If any of these are on your PATH, fya uses them and folds their results
into one normalized report. If not, it silently falls back to built-in checks.
nuclei · nikto · sqlmap · nmap · testssl.sh · sslyze · jadx · apkleaks
Check what is detected with fya tools.
| Format | Use it for |
|---|---|
console |
The default. A colored summary table in your terminal. |
json |
Machine-readable output for pipelines and dashboards. |
sarif |
Upload to GitHub code scanning and other SARIF consumers. |
markdown |
Drop into issues, wikis, or pull requests. |
html |
A self-contained, shareable page. See docs/sample-report.html. |
Format is inferred from the -o file extension, or set it explicitly with
--format. Use --fail-on {low,medium,high,critical} to return a non-zero
exit code in CI.
fya/
models.py finding, target, profile, scan-result data models
detect.py target-kind detection (web vs apk)

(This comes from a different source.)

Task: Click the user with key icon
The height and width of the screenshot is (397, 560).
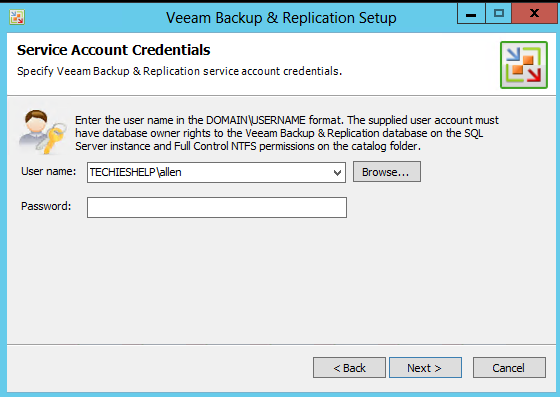Action: tap(42, 132)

fingerprint.py web tech fingerprinting used to tune checks
http.py adaptive, self-throttling HTTP client
registry.py the Check base class and auto-discovery
engine.py orchestrator: fingerprint, plan, run in parallel, collect
authorization.py the scope and consent gate
tools.py detection and safe subprocess handoff to external tools
report.py console / json / sarif / markdown / html reporters
checks/ one file per area, auto-registered on import
Details in docs/architecture.md.
Issues and PRs welcome. Adding a check is a single file dropped in
fya/checks/, auto-discovered on import. Run pytest and ruff check .
before submitting. See CONTRIBUTING.md for the walkthrough.
Built on the shoulders of OWASP (Top 10 and MASVS/MASTG), the tools it orchestrates (Nuclei, Nikto, sqlmap, Nmap, testssl.sh, androguard), and requests + rich.
fya is dual-licensed:
- Free for noncommercial and personal use under the PolyForm Noncommercial License 1.0.0. Hobby projects, research, education, personal study, and nonprofit or government use are all free.
- Commercial use requires a paid license. Using
fyain, or for, a for-profit company's products, services, or internal operations needs a commercial license. See COMMERCIAL-LICENSE.md and contact ayamullahkhan04@gmail.com.
Versions before 0.5.0 were released under the MIT License and remain available under those terms.